The pitch is straightforward. Bitcoin, in Jacobs' framing, is not a substitute for equities or fixed income. It is a structural diversifier whose drivers run on a separate axis from the traditional building blocks of a portfolio.
"Bitcoin in particular is this non-sovereign, global, decentralised asset that can really provide value to people's portfolios in small doses as a unique asset," Jacobs said. "Sort of like how gold doesn't behave like stocks or bonds, Bitcoin is driven by its own rules and drivers, predominantly which is greater geopolitical or inflation risks, and frankly, people want to hedge."
The Fox Business host pushed Jacobs on whether the move from fringe asset to BlackRock-sanctioned ETF — driven in significant part by the launch of iShares' iBIT spot Bitcoin ETF more than two years ago — meant Bitcoin should now be considered a long-term investment in the same category as a broad equity index.
Jacobs' answer reflected the careful frame the firm has been using since iBIT became one of the fastest-growing ETFs in history.
"You have to look at it through a long-term lens, because it's volatile," he said. "It can be up and down. People are still trying to figure out what the value of this asset is.
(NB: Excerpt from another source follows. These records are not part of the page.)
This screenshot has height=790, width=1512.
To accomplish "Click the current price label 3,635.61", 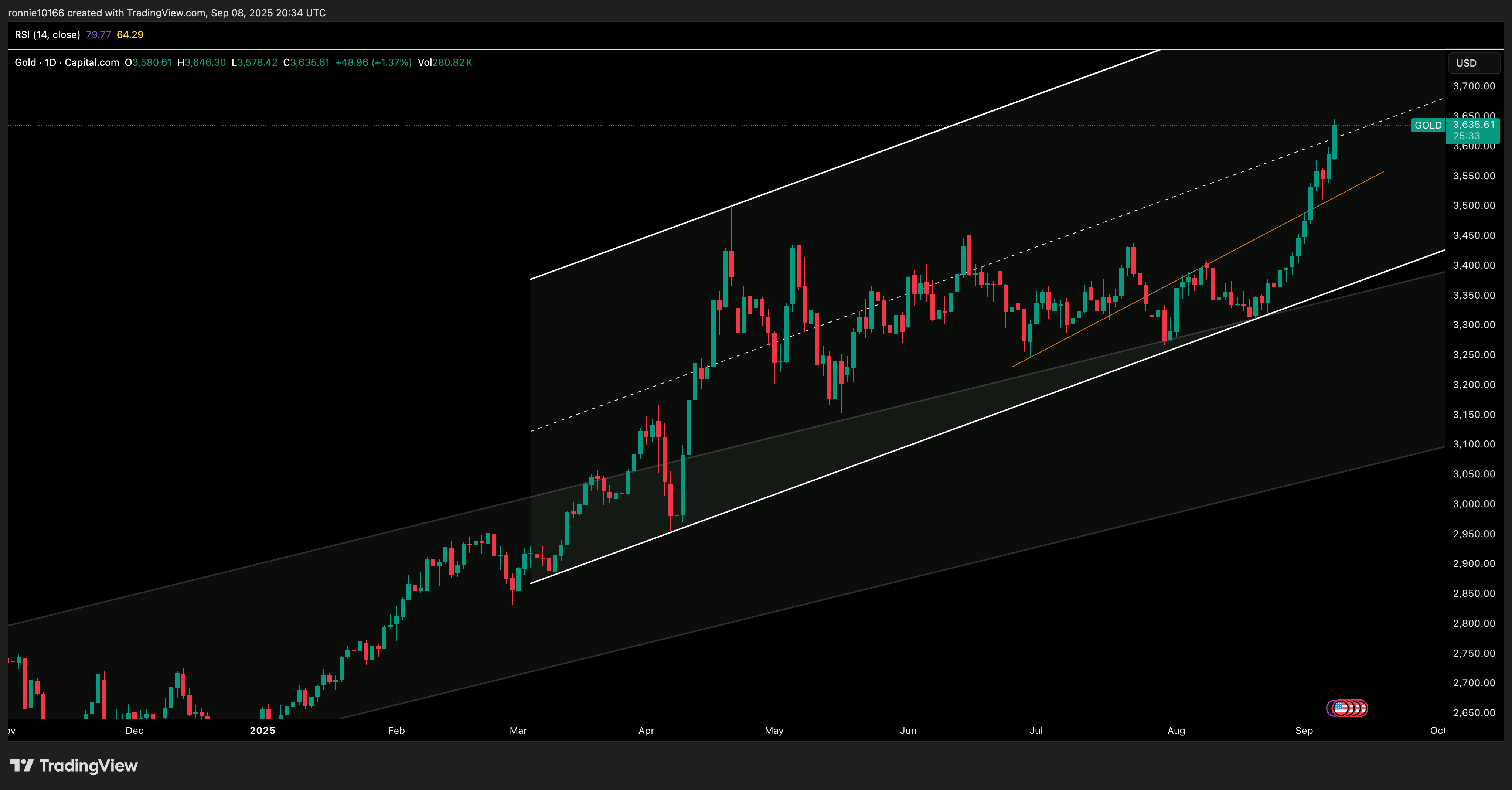I will tap(1474, 125).
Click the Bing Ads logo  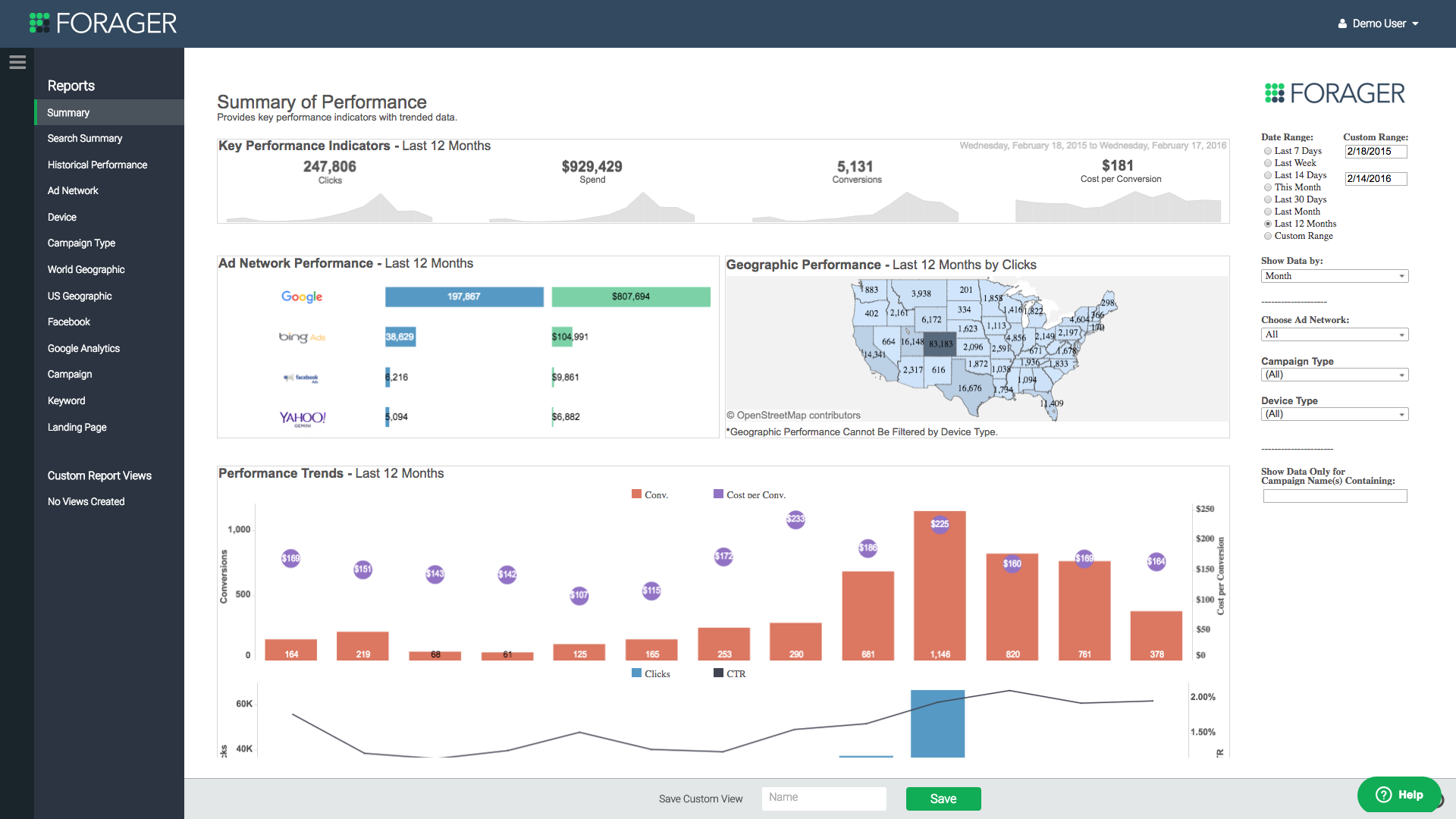tap(302, 337)
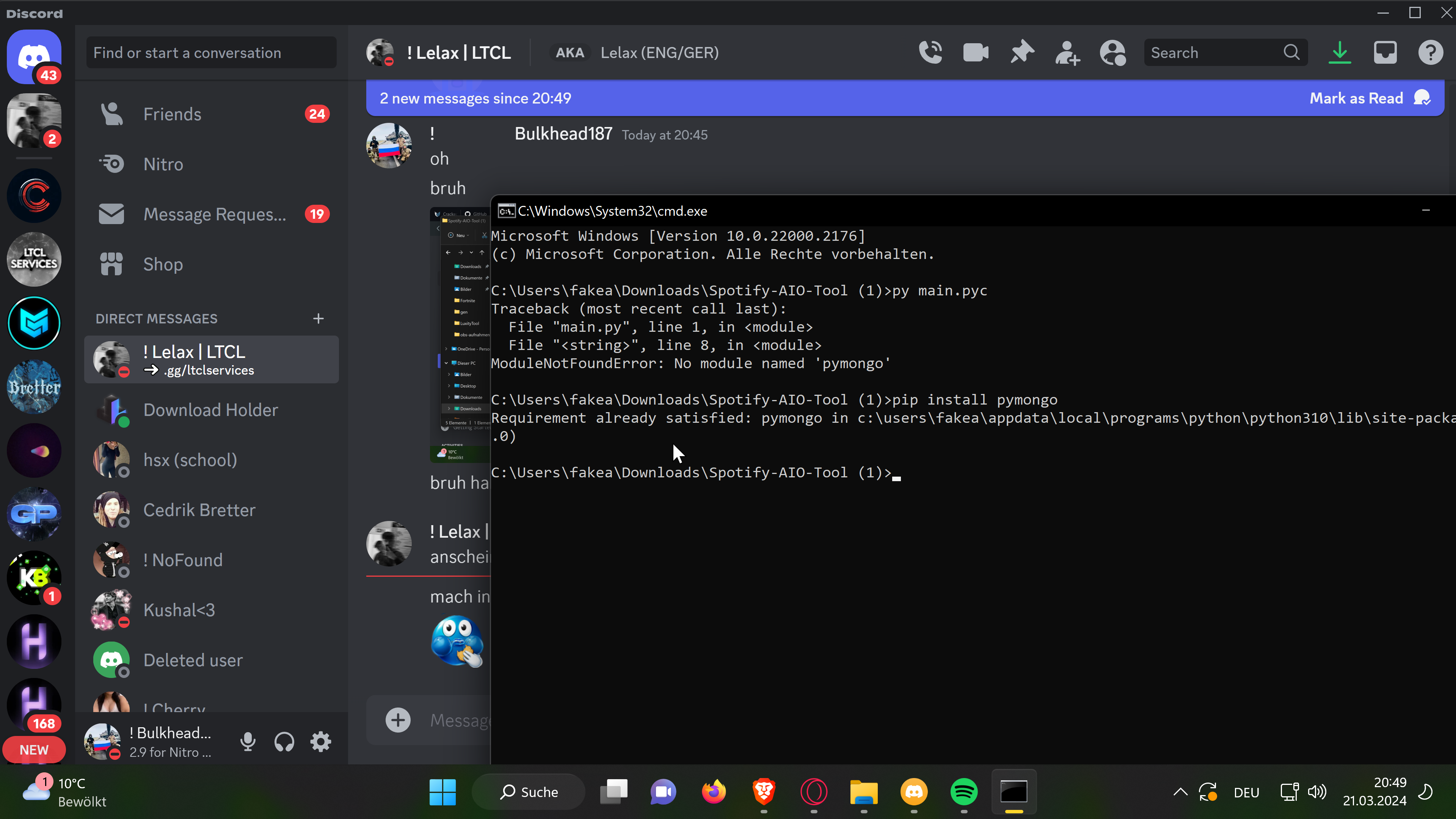The height and width of the screenshot is (819, 1456).
Task: Open the Discord inbox
Action: coord(1385,53)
But if you zoom out and take a long-term view of the role it can play in a portfolio, it can be one of those diversifiers from stocks and bonds."
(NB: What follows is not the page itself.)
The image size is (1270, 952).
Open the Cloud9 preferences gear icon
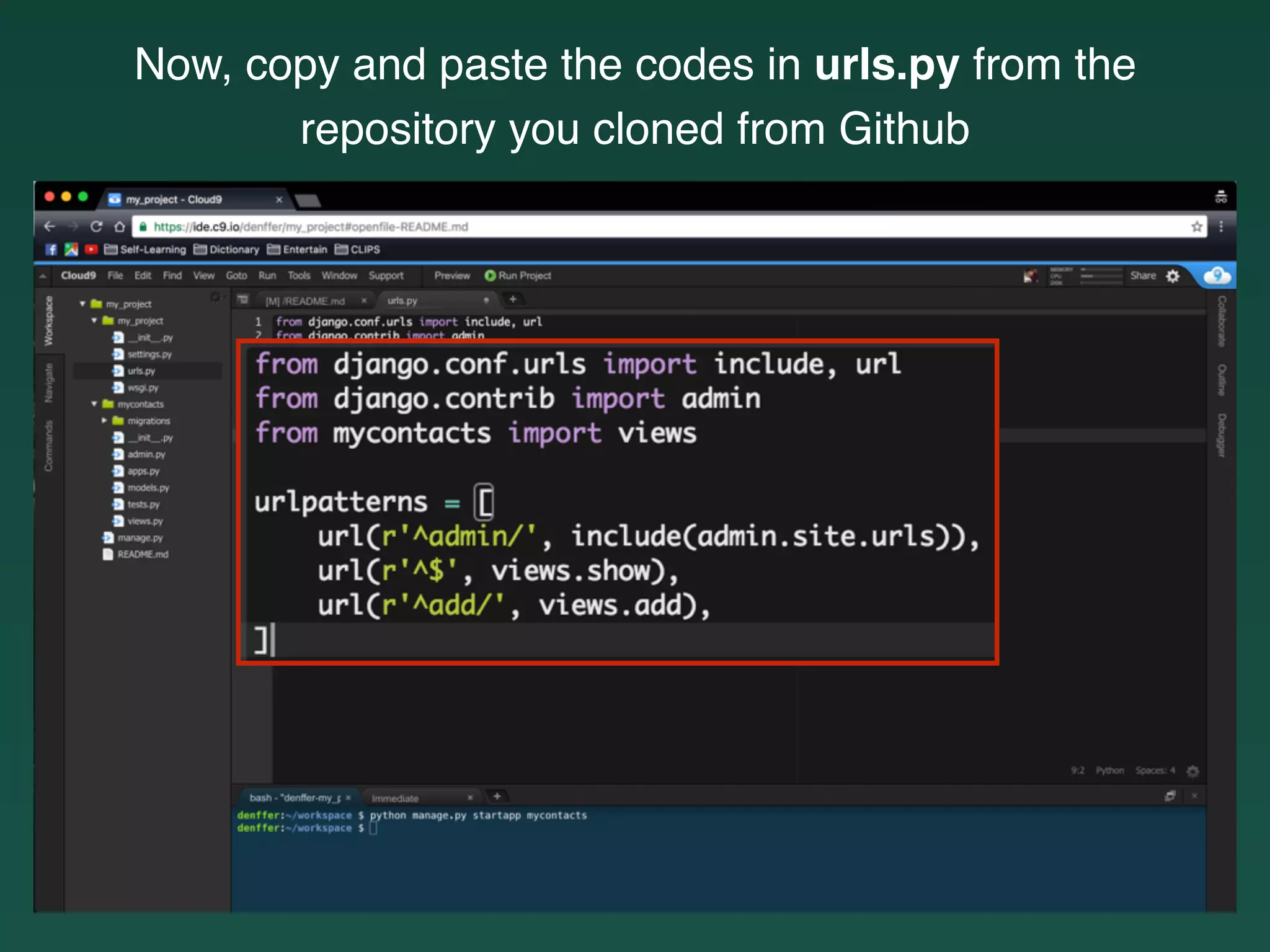tap(1173, 276)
The price context behind the conversation underlines why BlackRock is leaning on the diversifier framing rather than a price-target one. Bitcoin printed an all-time high near $126,000 in October before correcting to around $76,000 at the time of the interview — a roughly 40% drawdown that has tested every cohort of recent buyers.
Jacobs pushed back on the premise that the volatility itself disqualifies Bitcoin from a serious allocation conversation, arguing that the relevant question is the structural backdrop rather than any single-day price.
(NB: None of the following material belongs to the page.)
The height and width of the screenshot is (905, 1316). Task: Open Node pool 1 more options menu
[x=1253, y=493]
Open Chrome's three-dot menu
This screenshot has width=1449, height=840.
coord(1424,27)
"You can't put a specific price target on it at any given moment. It has to do with this asset that can behave uniquely," he said. "When you see more currency debasement, rising government debts, more people wanting to move assets across borders — that's going to increase the value of something like Bitcoin. So in this world, we see that as a structural trend that's growing. But minute by minute, that demand and supply is going to change."
The more interesting framing came when Jacobs widened the lens to portfolio resilience generally. The traditional 60/40 stocks-and-bonds portfolio has been under structural pressure for years as the correlation between US Treasuries and equities has tightened, removing the diversification benefit that once made the structure work.
"Stocks and bonds have started to sit more closely together — they have higher correlation. So to build a more stable portfolio that can survive different market environments, you have to look at diversifiers — something like liquid alternatives, macro hedges, things like gold, even things like buffer ETFs that provide protection against the S&P 500. All can be really valuable diversifiers," Jacobs said.
The takeaway is that BlackRock is no longer making the case for Bitcoin as a high-conviction directional trade. It is making the case for Bitcoin as one of several non-correlated building blocks that institutional and retail allocators alike now have to consider as the 60/40 framework continues to break down. That is a more durable conversation than the one the asset class has historically had — and probably a more dangerous one for the bears.